One chassis type looks like almost a complete copy of a Tyco HP-7.

When you get a good Marchon, it is quiet and FAST.

Joe


----------



## vansmack2 (Feb 9, 2012)

It sounds like a lot of work, but it was not that hard to do.

Here is the one that looks like an HP-7.


----------



## jph49 (Nov 20, 2003)

Joe,

Concerning Slot Car World, a relative (I think it is the daughter) of the late owner is selling the stock off on ebay, a few items at a time. I have seen primarily 1/32 cars and sets. The seller name is rebekahlackey. You might check her listings to see if any HO items turn up.

Hope this helps.

Patrick


----------



## grungerockjeepe (Jan 8, 2007)

Ive had a handful of MR-1s in the past. There are several variations of the chassis, some are completely incompatible with one another and yet they are all called MR-1 which is pretty confusing. The above which is a pretty close HP-7 knockoff seems to have some other parts in it. Ive owned a few that have the exact motors as an HP-7, the pickups are nearly compatible too. Those are the only ones where the chassis frames aren't glass jaw brittle. The orange/yellow/grey ones with the greenwire arms run good but suffer from some pretty nasty QC issues. Wheels weeble wobble all over the place. The ones used on the Jeeps are what Im most familiar with. Some parts of those frames are wafer thin and severely prone to cracking. They run amazing, and seem to take some cues from the Tyco HP-7 (mostly in the pickup area) and the Tomy Turbo (everything behind the pickup area). The Microscalextric chassis is leaps and bounds above these, but unfortunately uses totally different body mounts. Im sure they can be adapted, but I only keep the Jeeps and the roadwarrior looking SUV and T-bird for collection purposes, so they get run lightly and Im more interested in keeping them original.

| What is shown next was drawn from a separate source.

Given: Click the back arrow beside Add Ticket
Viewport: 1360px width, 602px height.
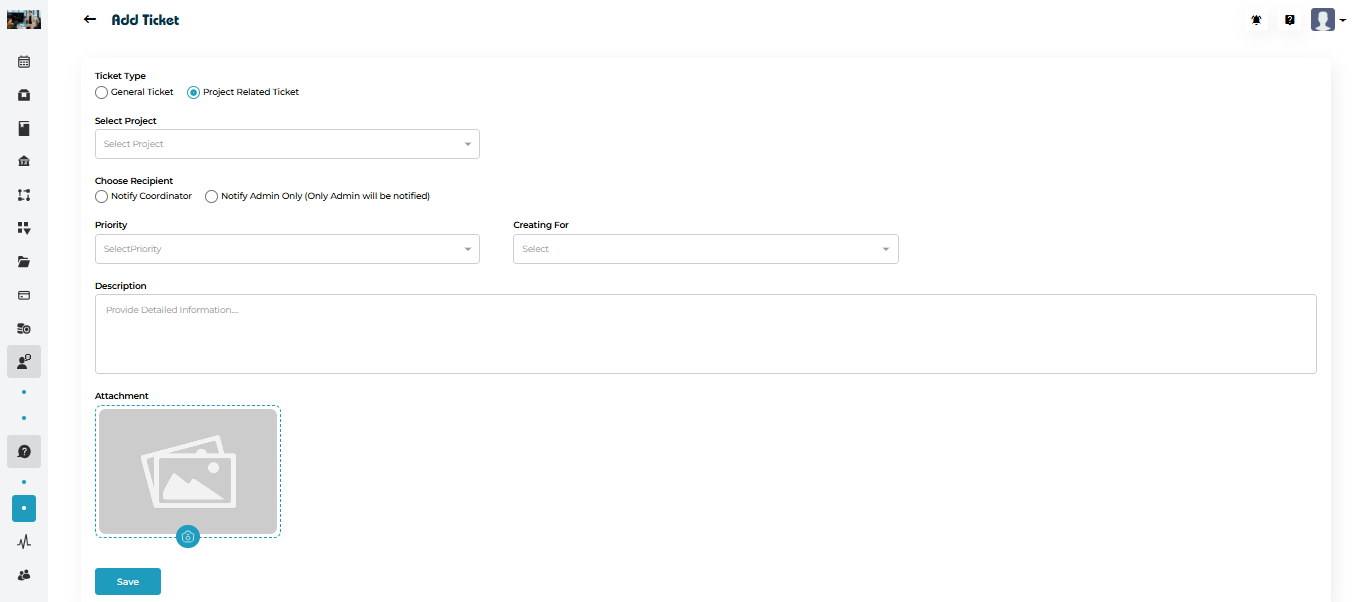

The bodies are a bit of an amalgamation of knock-offs from different places, as well as original designs. The porsches, T-birds, firebirds and maybe the corvettes seem to be Tyco knock-offs. The roadwarriors, and the rescue ford explorers who knows....prolly original designs. The Ferrari testarrosas appear to be taken from Tomy. 

Being the Jeep geek that I am, the Marchon Jeeps kind of infuriate me. The overall body shell most closely resembles the '76-86 CJ-7 with the rounded off hood, curvier front fenders and rounded rear fenders. However, the head and parking lites are squared off, it has lower half doors and a rollcage with center hoop to windshield spreaders which suggest '87-95 Wrangler. The tailgate is pretty featureless as far as anything that would identify which era rig it is replicating. These being released in the '90s it would seem they went for a few of the then-current Jeep's styling cues. The tailgate is pretty featureless as far as anything that would identify which era rig it is replicating. The Marchon Jeep doesn't seem to be at all based on the Tyco Jeeps, definitely not AFX or Ideal's either. BUT its interesting to note that the Tyco CJs were released in about 1980, and had lower halfdoors that almost exactly line up with the half doors that the Wrangler offered starting in 1987. Wonder if someone at AMC or Chrysler had a few Tyco Jeeps in their collection....


----------



## vansmack2 (Feb 9, 2012)

That HP-7 like MR-1 T-Bird originally had a motor similar to one of these. At the time I replaced the motor I did not have one of those, plus the Mabuchi I put in there is better.


----------



## rdm95 (May 8, 2008)

I have some NOS parts still on the big dealer cards.. Been trying to sell them on eBay, but really dont get much interest in them. I always thought they were a severely under-rated chassis, but my opinion is based on very limited experience with them. Years ago I had bought a big Marchon set brand new and was blown away with how fast the cars were & how well they stayed on the track. I could hold them at wide open and they hardly ever came off! Theyre great for the kids since all they care about is speed and not having to keep chasing after the cars on every corner..lol


----------



## vansmack2 (Feb 9, 2012)

rdm95 maybe you could post some pics here of some of the parts you have available. If the asking prices are not too high you might get some interest. In my opinion most of the Marchon parts I have seen on EBAY were a little on the high side for my taste.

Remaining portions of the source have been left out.